Le décès tragique du jeune Mamadou Djouma Bah, candidat au baccalauréat incarcéré pour suspicion de fraude, continue de susciter une vague d’indignation en Guinée. Pour Michel Pépé Balamou, Secrétaire général du Syndicat national de l’éducation (SNE), ce drame met en lumière les profondes incohérences et la sévérité excessive de la gestion des examens nationaux. Il appelle à une refonte d’urgence et à la libération de toutes les personnes détenues dans le cadre de cette session.
De la salle d’examen au cimetière : un choc pour l’école guinéenne
Joint par téléphone au lendemain de cette tragédie, le leader syndical n’a pas mâché ses mots. Qualifiant l’événement de « véritable scandale qui secoue le système éducatif guinéen », il a dénoncé le choix de la détention carcérale pour un acte de tricherie scolaire.
Outre la sanction elle-même, Michel Pépé Balamou s’est indigné de la négligence médicale entourant ce dossier, révélant que le défunt souffrait d’une pathologie lourde.

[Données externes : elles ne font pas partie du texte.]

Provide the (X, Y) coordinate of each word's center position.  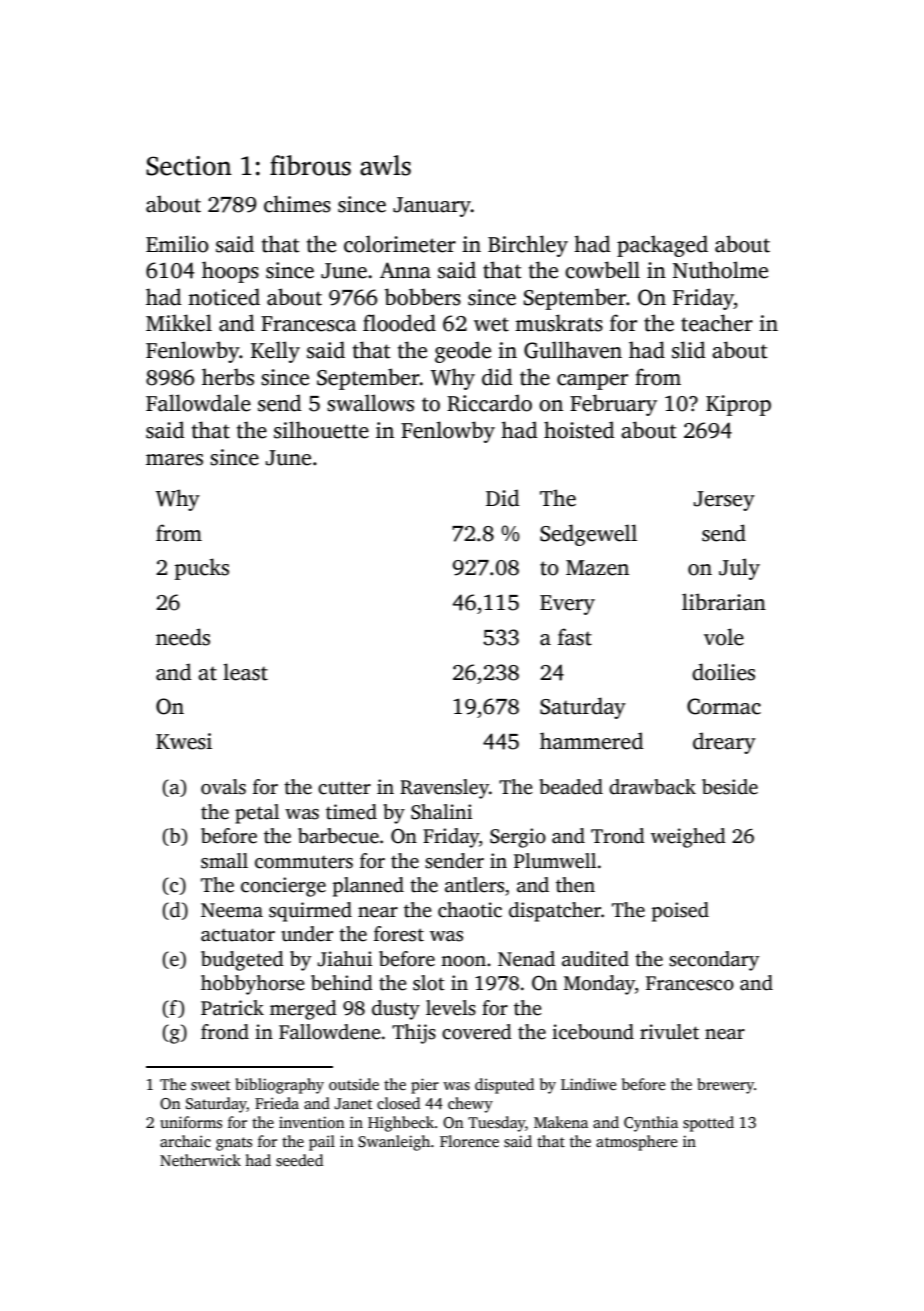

« Tout le monde sait qu’il est drépanocytaire, de type SS. Donc je pense qu’à ce cas, il fallait privilégier les soins intensifs que l’emprisonnement dans un univers carcéral habité par des bandits de grand chemin. Aujourd’hui, de la salle d’examen en prison, de la prison au cimetière, ma foi, c’est vraiment une honte pour l’école de la République », a-t-il dénoncé.
Un conflit juridique au cœur du drame
Le Secrétaire général du SNE a profité de sa sortie pour pointer du doigt une contradiction flagrante dans les textes guinéens. Selon lui, cette tragédie est la conséquence directe d’un « conflit de normes au détriment de l’éthique ».
Il met en opposition deux dispositions légales qui traitent différemment la fraude aux examens, créant un vide juridique dangereux pour les candidats :
Le volet pénal : L’article 687 du Code pénal prévoit des peines d’emprisonnement (de 2 mois à 3 ans) et des amendes (de 500 000 à 2 500 000 GNF).
Le volet éducatif : L’article 84 des règlements généraux régissant les examens nationaux prévoit uniquement un ajournement pur et simple du candidat pour la session en cours.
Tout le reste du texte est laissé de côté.